Maternal and newborn mortality are still too frequent in Liberia, where 4 to 5 mothers and 8 to 10 newborns die every day, mostly in the period before and after birth.
Many of these deaths are due to healthcare workforce shortages that too often result in delays in the diagnosis of life-threatening emergencies. With close to 300 doctors and under 20 obstetricians for a population of almost 5 million, nurses, midwives and community birth attendants can play a pivotal role in carrying out critical tasks that could save many lives.
As part of its plan to accelerate progress towards SDG3, the Government of Liberia aims to achieve a 50% reduction in national maternal and newborn deaths and stillbirths by 2023.
For this to be achieved, the Liberian Ministry of Health, WHO Liberia, UNFPA Liberia and non-governmental organization Maternal and Child Health Advocacy International (MCAI) have joined efforts in an EU funded, WHO hosted partnership.
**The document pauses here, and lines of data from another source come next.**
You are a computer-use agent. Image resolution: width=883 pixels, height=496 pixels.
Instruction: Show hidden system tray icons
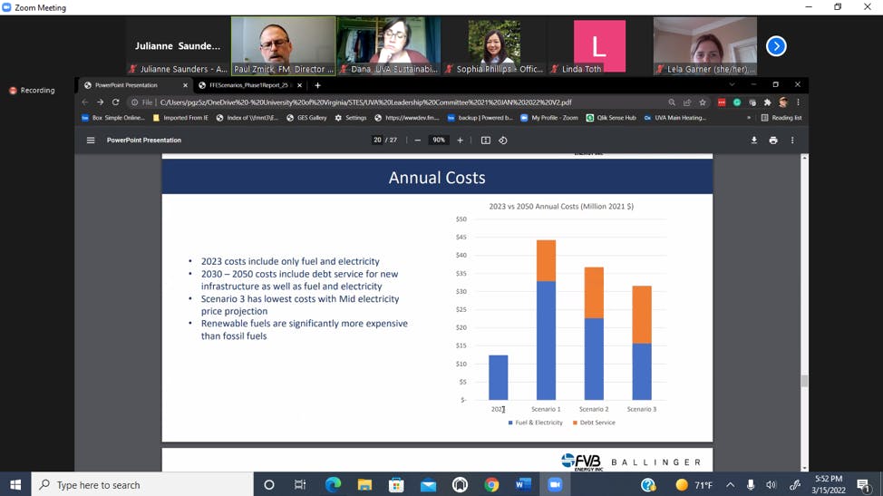click(x=730, y=485)
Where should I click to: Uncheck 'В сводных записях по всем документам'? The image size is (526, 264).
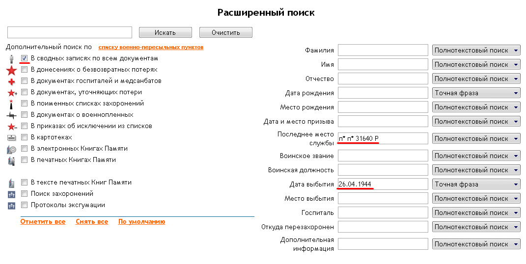coord(24,58)
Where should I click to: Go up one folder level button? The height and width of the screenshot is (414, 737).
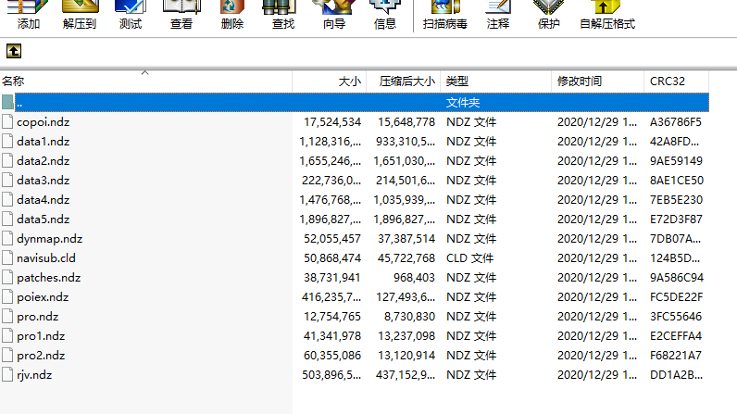point(14,51)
This landmark project facilitates an in-depth training to midwifes, nurses and community birth attendants to undertake extensive training and become qualified obstetric clinicians after three years and qualified neonatal clinicians after two years. After the training, clinicians are able to perform advanced obstetric care, including abdominal surgery and advanced neonatal care, in an independent and safe manner. This task shifting from medics to nurses and midwives has transformed delivery coordination and patient care and helped avoid dangerous delays in managing emergencies.
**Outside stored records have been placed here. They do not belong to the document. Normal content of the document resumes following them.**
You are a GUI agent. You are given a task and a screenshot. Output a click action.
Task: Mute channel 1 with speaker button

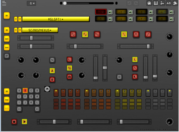coord(111,12)
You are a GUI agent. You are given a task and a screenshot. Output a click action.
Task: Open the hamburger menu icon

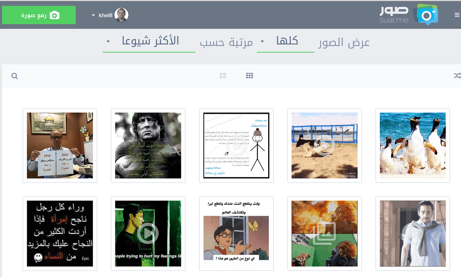pyautogui.click(x=457, y=15)
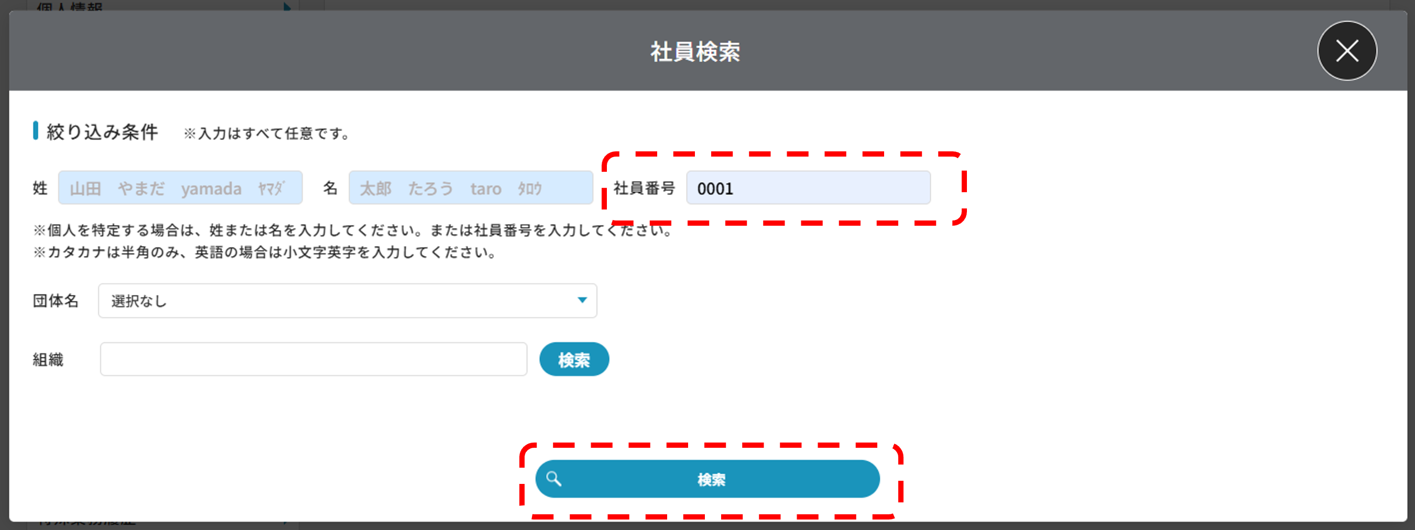Viewport: 1415px width, 530px height.
Task: Click the 姓 surname input field
Action: (180, 188)
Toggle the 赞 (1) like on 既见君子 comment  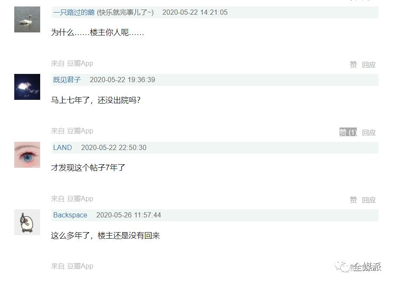coord(348,132)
Achieving health related SDG targets in Liberia and countries around the world, requires equitable access to high quality accessible and affordable health care services. Nurses and midwives play a vital role in connecting communities and families with the health system, particularly in rural or hard to reach areas. Therefore, investing in a highly trained and well remunerated workforce, including nurses, midwives and community birth assistants, is critical to save the lives of mothers and newborns and to ensure the communities have access to quality primary care from the very beginning.
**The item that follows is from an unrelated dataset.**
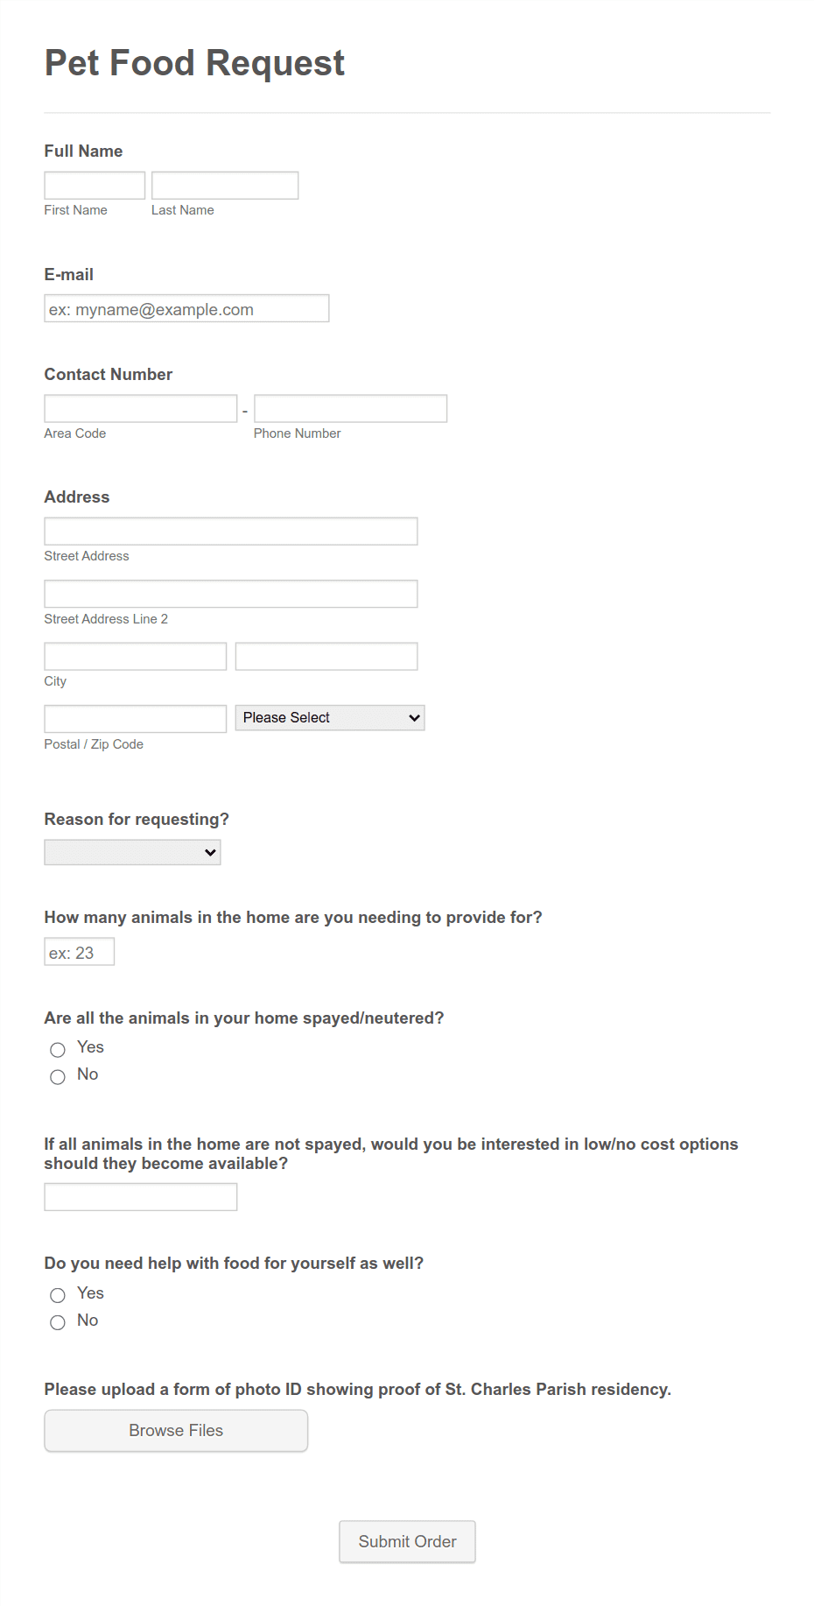
Task: Click the Phone Number field
Action: pyautogui.click(x=349, y=407)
On this year’s World Health Day, the European Union reiterates the critical role that nurses and midwives play in the delivery of essential health services and the achievement of universal health coverage. Through its investments in the UHC Partnership, the EU supports the strengthening of the nurses and midwifery workforce as the backbone of health systems and the key to achieving health for all.
The European Union reiterated its support to The Universal Health Coverage Partnership by signing a €102 million contribution to the programme in June 2019. The grant will support health system strengthening activities between 2019 and 2022.
In Liberia, WHO hosts the Partnership and its day-to-day functions at the country level and provides office space, training facilities, logistical support, and funding for training of the midlevel obstetric and neonatal advanced training and apprenticeship.